The judgment of the trial court was in accordance with this statute. The only assignment of the mortgage the bank had was such as naturally flows as a matter of law from the fact that two of the notes secured by the mortgage had been indorsed and delivered to it. But in that respect it is in no better position than it would have been in if Melson had in fact made an assignment of the mortgage to the bank and the same had not been recorded. The statute specifically authorized the mortgagor to pay the last assignee of record, and limits the remedy of the holder of the unrecorded assignment of the mortgage to an action against his assignor.

Appellant argues that defendants had actual knowledge of the rights of the Cunningham State Bank and its receiver, and refers to R. S. 67-322, which provides that where the mortgagor has actual notice or knowledge of the assignment or transfer, the payment to the last assignee of record does not constitute a defense in an action by the owner of the note. There are two answers to this argument. The first is, the court found that the mortgagors had no actual *747knowledge that the bank or its receiver was the owner of the two •notes in question; and the second is that R. S. 67-322 applies only to assignments made prior to 1899. Appellant complains of the finding of the court with respect to lack of knowledge of the defendant of the ownership of the notes by the bank or its receiver. But the finding appears to be supported by the evidence, and whether it is or not becomes immaterial in view of the fact that R. S. 67-322, on which plaintiff relies, applies only to assignments prior to the passage of that act. The assignment of the mortgage in question, if one can be said to have been made to the bank, was made long after that date, and the rights of the parties with respect to it are governed by R. S. 67-321. We have examined all authorities cited by appellant on this point and find nothing in any of them contrary to this view.

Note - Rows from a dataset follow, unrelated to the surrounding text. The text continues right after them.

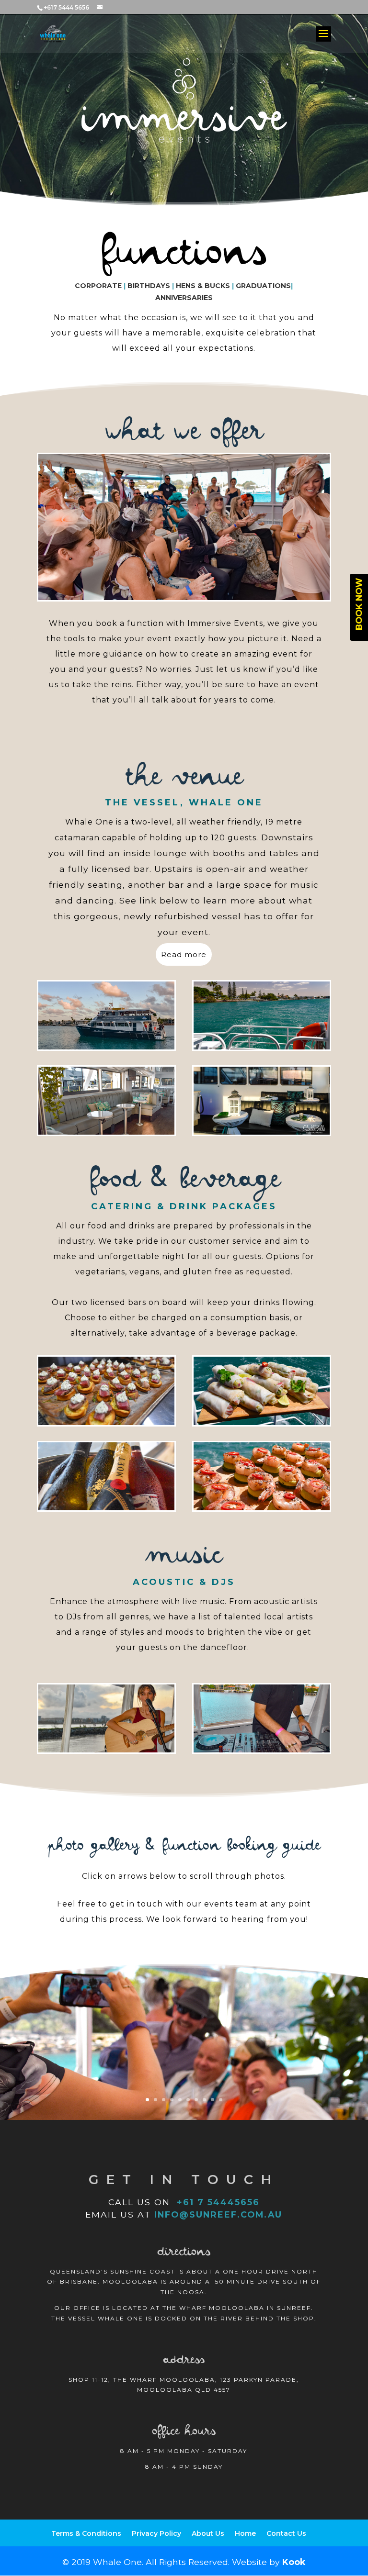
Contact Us (286, 2533)
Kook (293, 2562)
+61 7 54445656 (216, 2202)
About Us (208, 2533)
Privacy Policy (156, 2533)
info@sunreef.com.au (218, 2214)
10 (220, 2099)
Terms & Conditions (86, 2533)
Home (245, 2533)
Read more (184, 954)
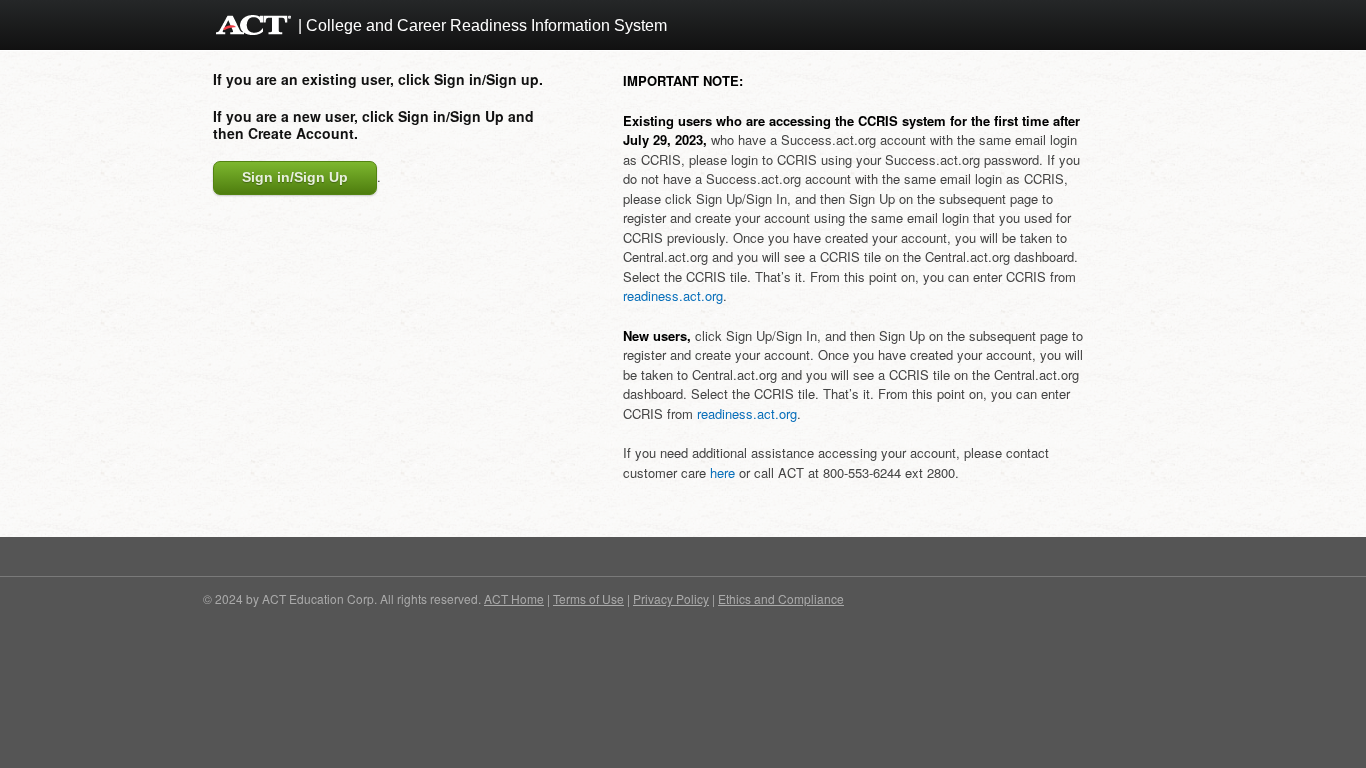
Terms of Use (588, 598)
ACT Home (514, 598)
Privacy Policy (671, 598)
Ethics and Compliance (781, 598)
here (722, 472)
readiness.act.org (673, 295)
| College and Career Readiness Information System (482, 25)
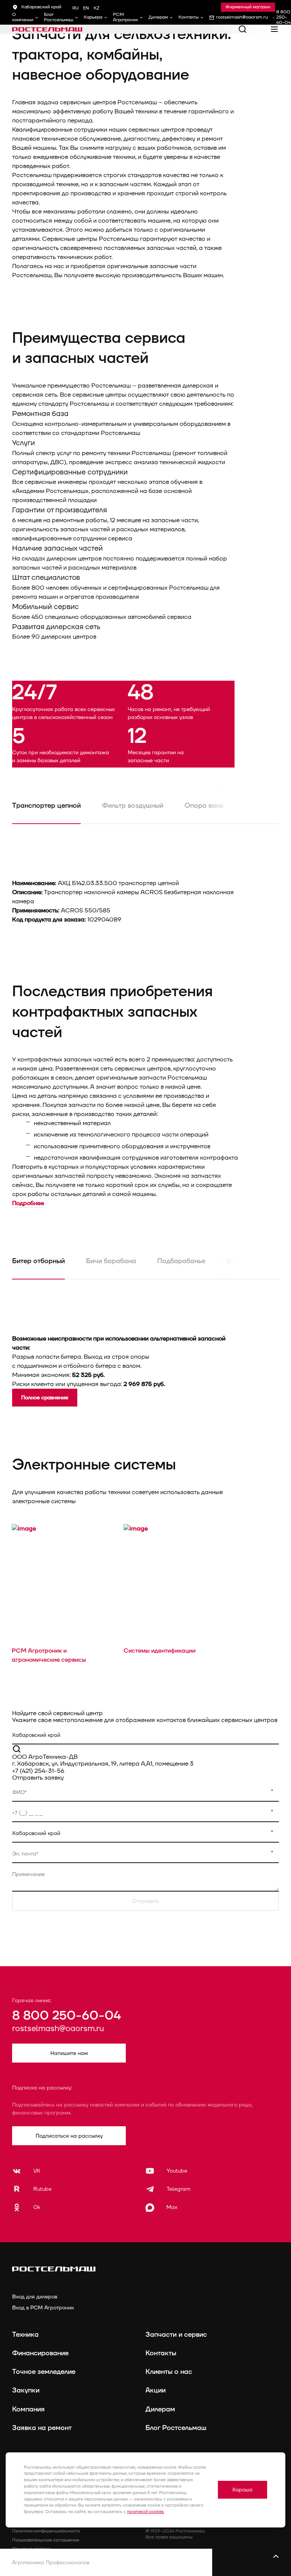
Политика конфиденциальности (46, 2531)
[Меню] (274, 29)
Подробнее (28, 1203)
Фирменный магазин (248, 7)
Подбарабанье (181, 1261)
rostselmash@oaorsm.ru (58, 2029)
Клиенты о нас (169, 2372)
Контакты (188, 17)
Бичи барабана (111, 1261)
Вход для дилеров (34, 2296)
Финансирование (40, 2353)
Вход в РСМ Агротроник (43, 2307)
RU (75, 8)
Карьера (93, 17)
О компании (22, 17)
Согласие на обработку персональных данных (62, 2558)
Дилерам (158, 17)
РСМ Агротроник (125, 17)
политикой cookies (145, 2512)
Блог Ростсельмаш (58, 17)
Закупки (25, 2390)
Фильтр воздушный (132, 805)
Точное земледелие (43, 2372)
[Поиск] (242, 29)
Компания (28, 2409)
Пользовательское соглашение (45, 2540)
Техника (25, 2334)
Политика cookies (31, 2549)
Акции (156, 2390)
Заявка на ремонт (42, 2428)
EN (86, 8)
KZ (96, 8)
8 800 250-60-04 (66, 2015)
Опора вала (204, 805)
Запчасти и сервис (176, 2334)
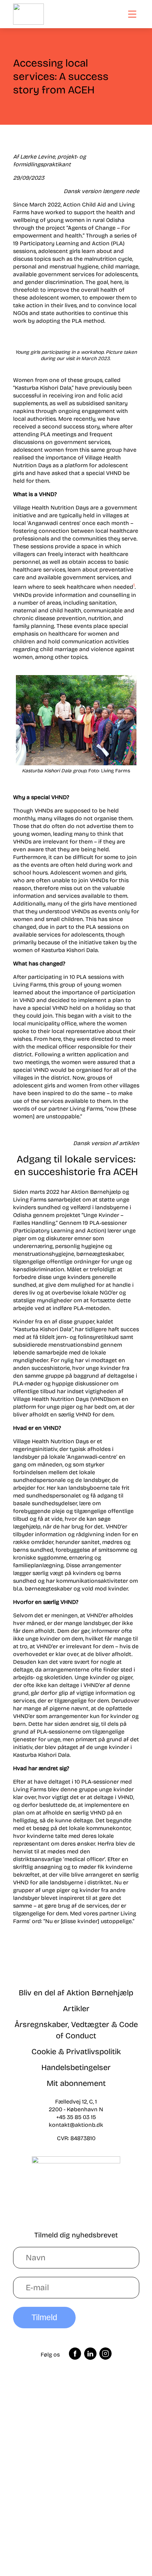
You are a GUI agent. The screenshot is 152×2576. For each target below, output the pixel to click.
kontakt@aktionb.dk (76, 2124)
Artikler (76, 2008)
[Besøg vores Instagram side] (105, 2354)
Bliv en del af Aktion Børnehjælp (76, 1992)
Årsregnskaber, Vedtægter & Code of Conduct (76, 2030)
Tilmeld (44, 2317)
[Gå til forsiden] (28, 14)
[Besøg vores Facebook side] (75, 2354)
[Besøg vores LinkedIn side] (90, 2354)
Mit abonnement (76, 2083)
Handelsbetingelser (76, 2067)
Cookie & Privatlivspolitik (76, 2051)
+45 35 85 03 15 (76, 2117)
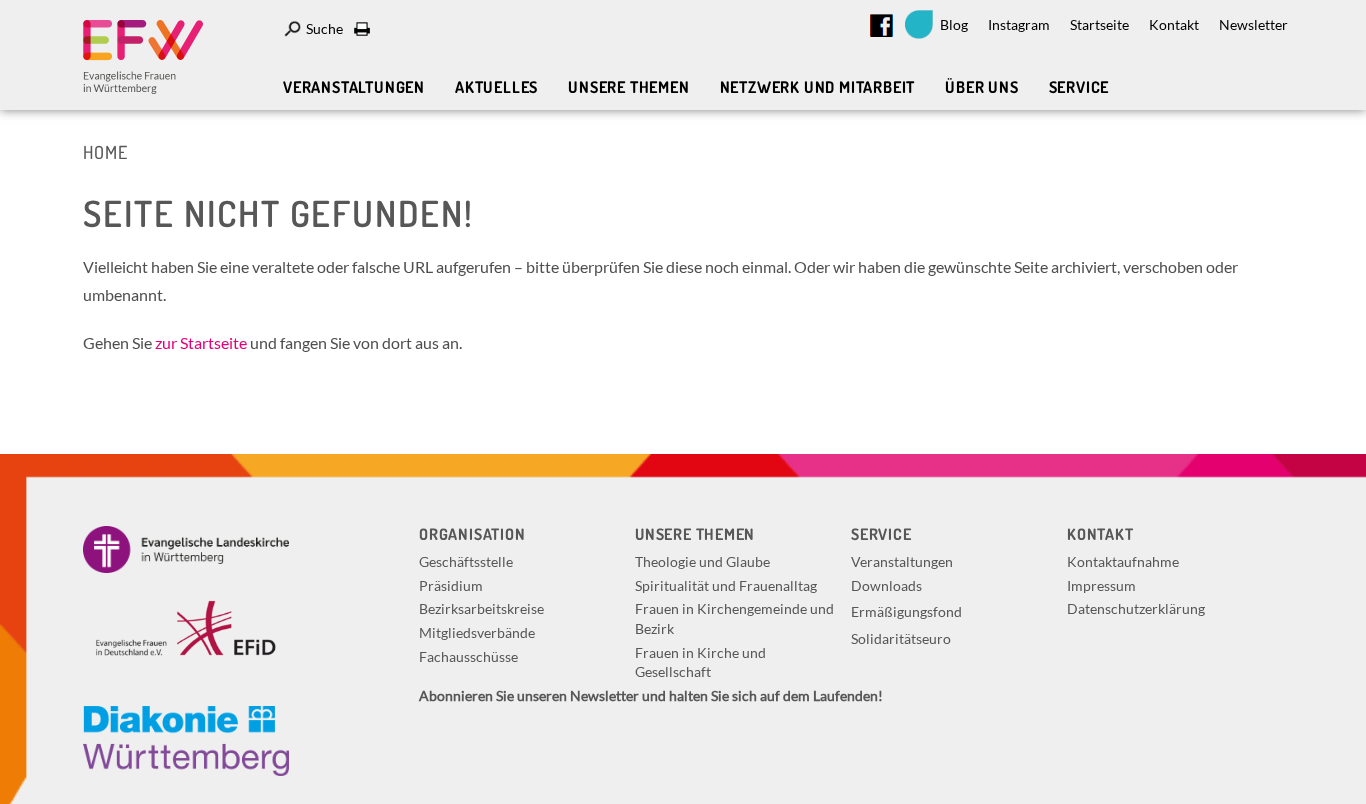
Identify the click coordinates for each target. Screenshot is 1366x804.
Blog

Appellant argues that in any event defendants could not pay Melson their notes of the face value of $8,000 with only $2,133 in money, and that the word “payment,” as used in the statute; is not tantamount to a compromise and settlement. We regard this point as being without substantial merit. One to whom a debt secured by a mortgage is payable, if he cares to do so, may accept in full payment a sum less than the whole amount due thereon in full settlement of the mortgage debt, and release the mortgage of record. And when payment is made in a sum or manner satisfactory to the person entitled to receive it, “such payment shall be effectual to extinguish all claims against such mortgagor.” (R. S. 67-321.)

The judgment of the court below is affirmed.